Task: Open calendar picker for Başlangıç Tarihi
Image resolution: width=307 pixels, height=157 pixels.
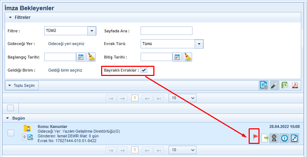Action: [81, 57]
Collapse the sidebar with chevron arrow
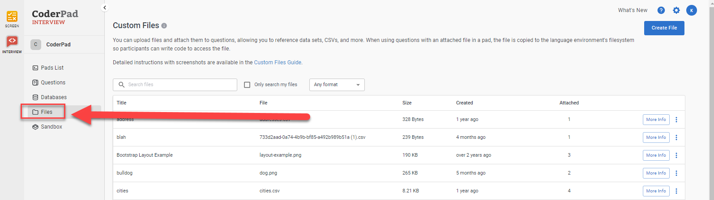714x200 pixels. point(104,8)
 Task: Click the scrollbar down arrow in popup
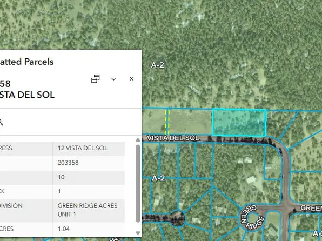click(138, 233)
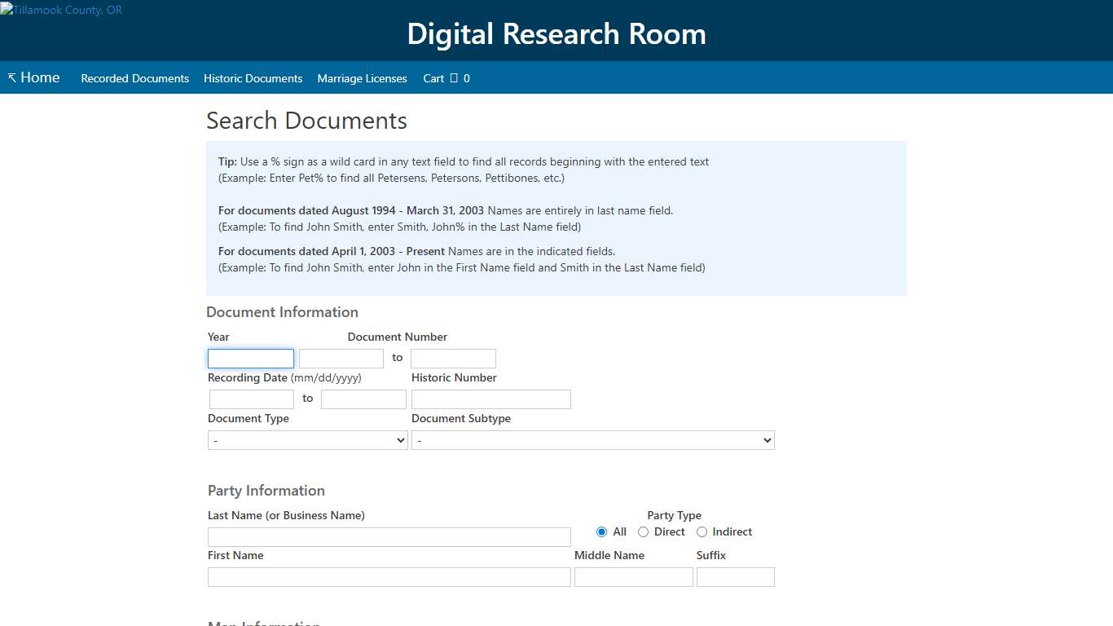Select the Direct party type option
This screenshot has height=626, width=1113.
pyautogui.click(x=643, y=531)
########################################
Before printing the records again, strip out the pictures; change nothing else.

Written response
Task: Open calendar picker for Başlangıç Tarihi
Image resolution: width=307 pixels, height=157 pixels.
Action: [81, 57]
Collapse the sidebar with chevron arrow
714x200 pixels. point(104,8)
 Task: Click the scrollbar down arrow in popup
click(138, 233)
Select the Direct party type option
This screenshot has height=626, width=1113.
pyautogui.click(x=643, y=531)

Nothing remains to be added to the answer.